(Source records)
════════════════
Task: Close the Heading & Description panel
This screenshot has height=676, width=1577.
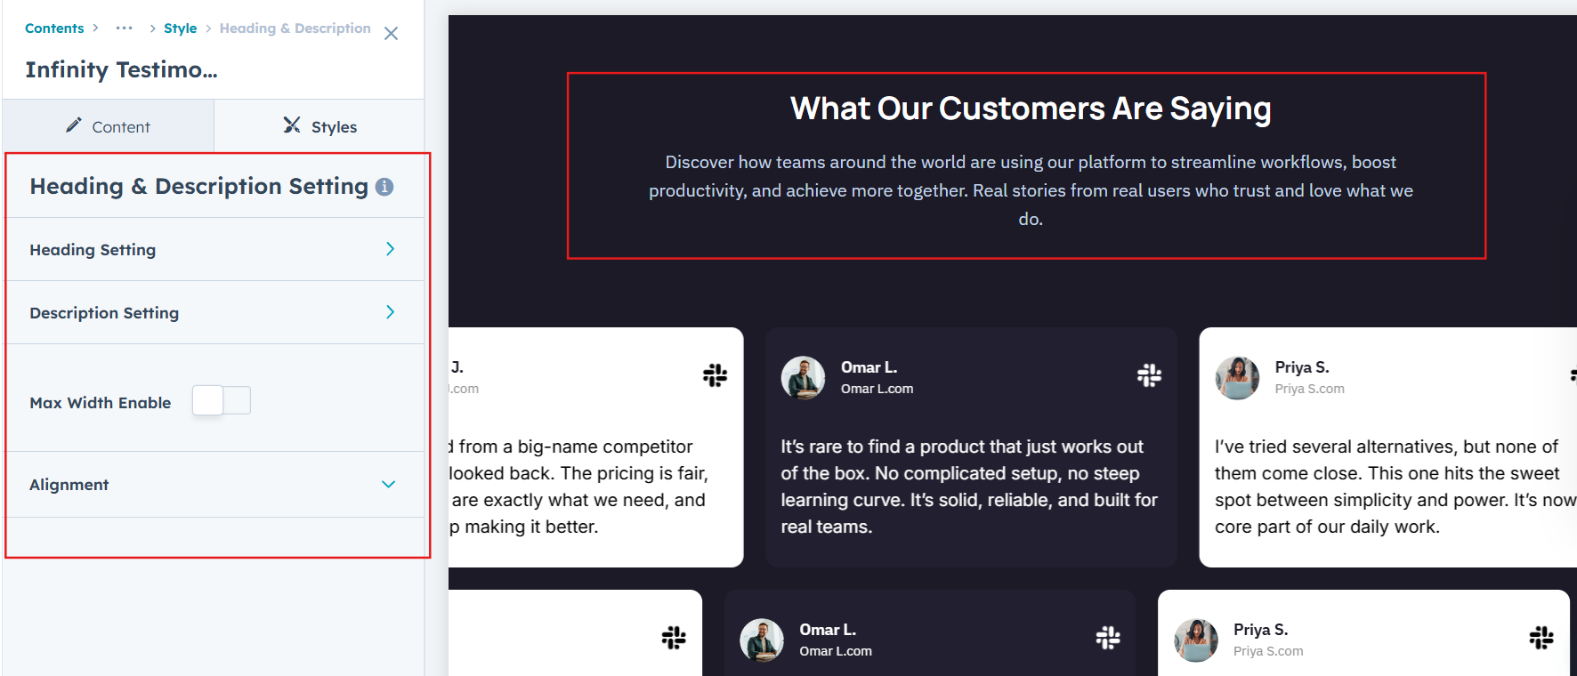Action: [391, 34]
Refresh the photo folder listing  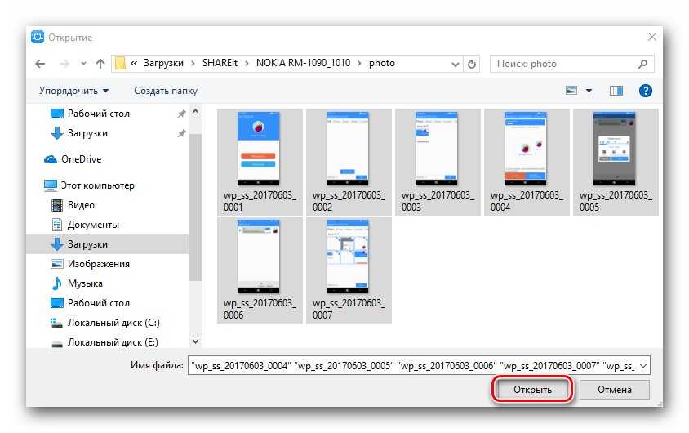click(x=471, y=63)
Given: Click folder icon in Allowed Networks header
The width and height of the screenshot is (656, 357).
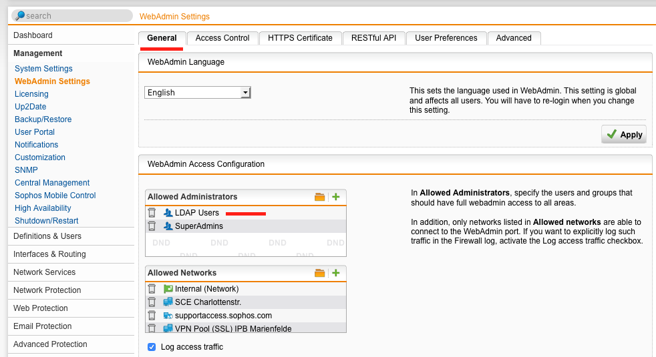Looking at the screenshot, I should (319, 273).

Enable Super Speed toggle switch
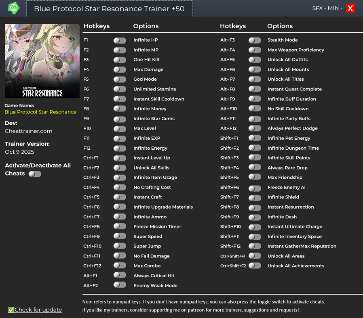(120, 236)
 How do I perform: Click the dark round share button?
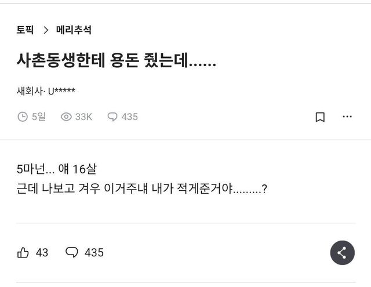click(342, 252)
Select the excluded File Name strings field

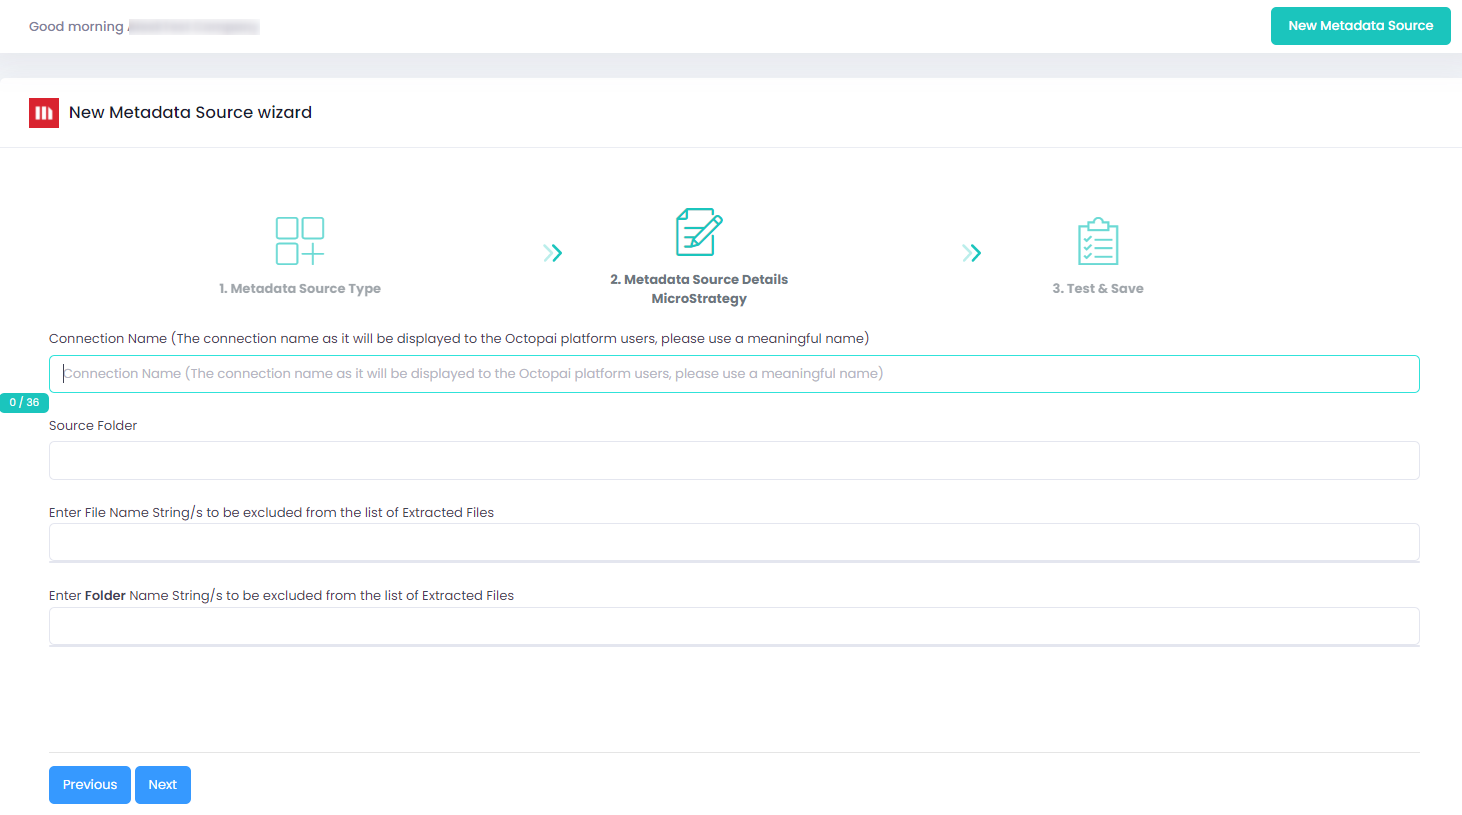(x=734, y=542)
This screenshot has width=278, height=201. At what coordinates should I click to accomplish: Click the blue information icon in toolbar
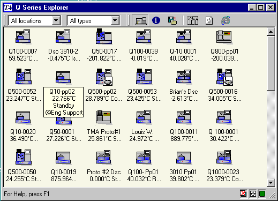[x=156, y=20]
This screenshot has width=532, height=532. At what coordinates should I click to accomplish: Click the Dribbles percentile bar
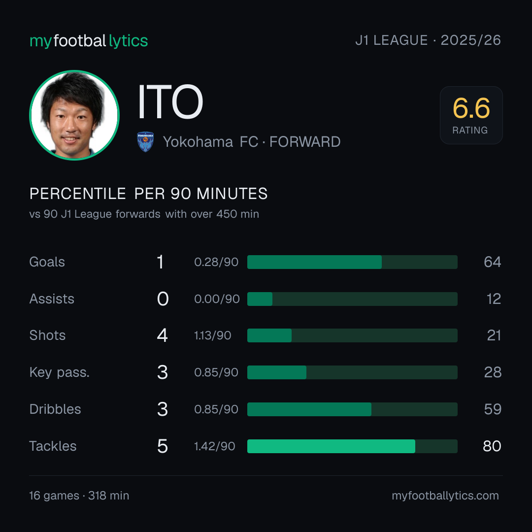352,409
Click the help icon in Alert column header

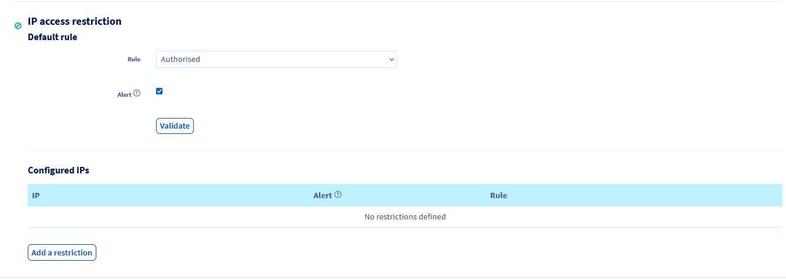tap(338, 195)
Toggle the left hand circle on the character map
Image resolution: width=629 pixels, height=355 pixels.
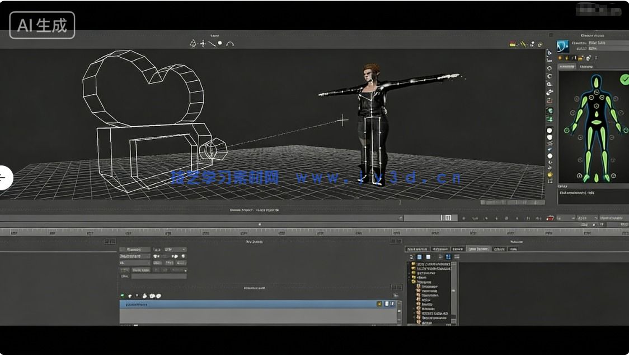tap(567, 130)
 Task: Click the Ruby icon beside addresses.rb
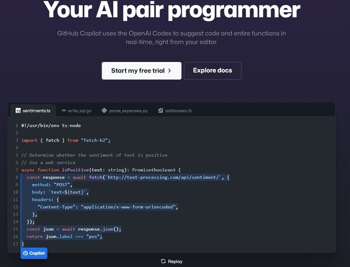160,110
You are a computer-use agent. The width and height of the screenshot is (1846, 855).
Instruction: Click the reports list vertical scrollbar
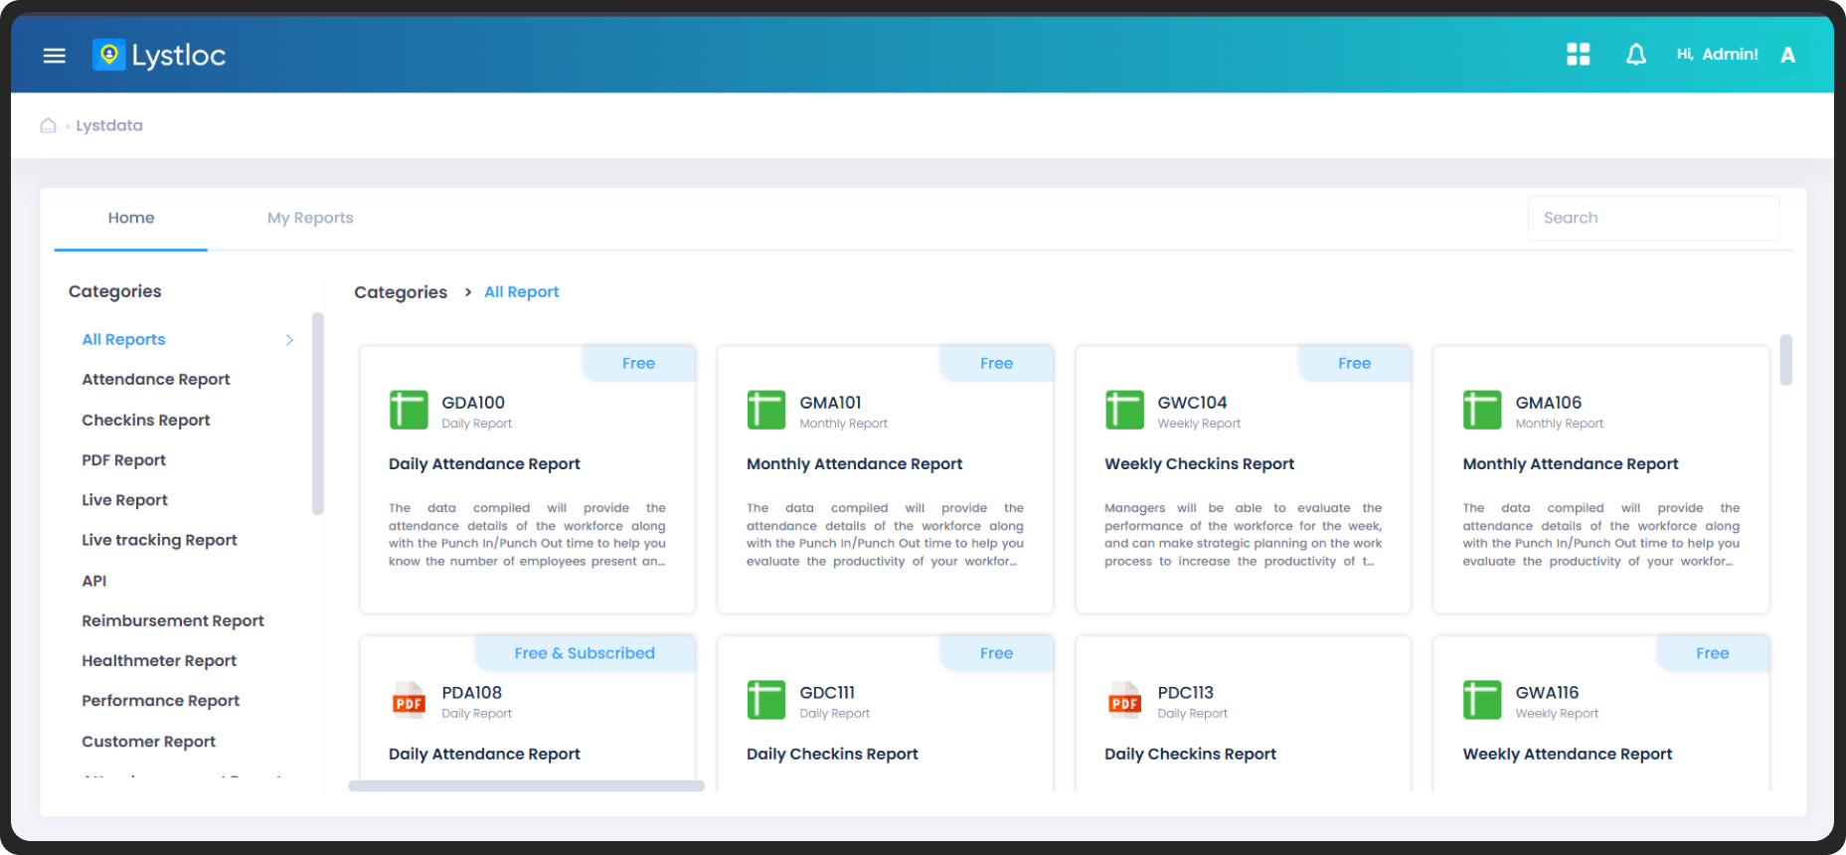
════════════════
**Assignment**
Nothing but the lines from the one containing "You are a computer-use" through the final line of the entries above should be given again, each exactly as written; omit the pictures.

**Solution for this task**
You are a computer-use agent. The width and height of the screenshot is (1846, 855).
Instruction: Click the reports list vertical scrollbar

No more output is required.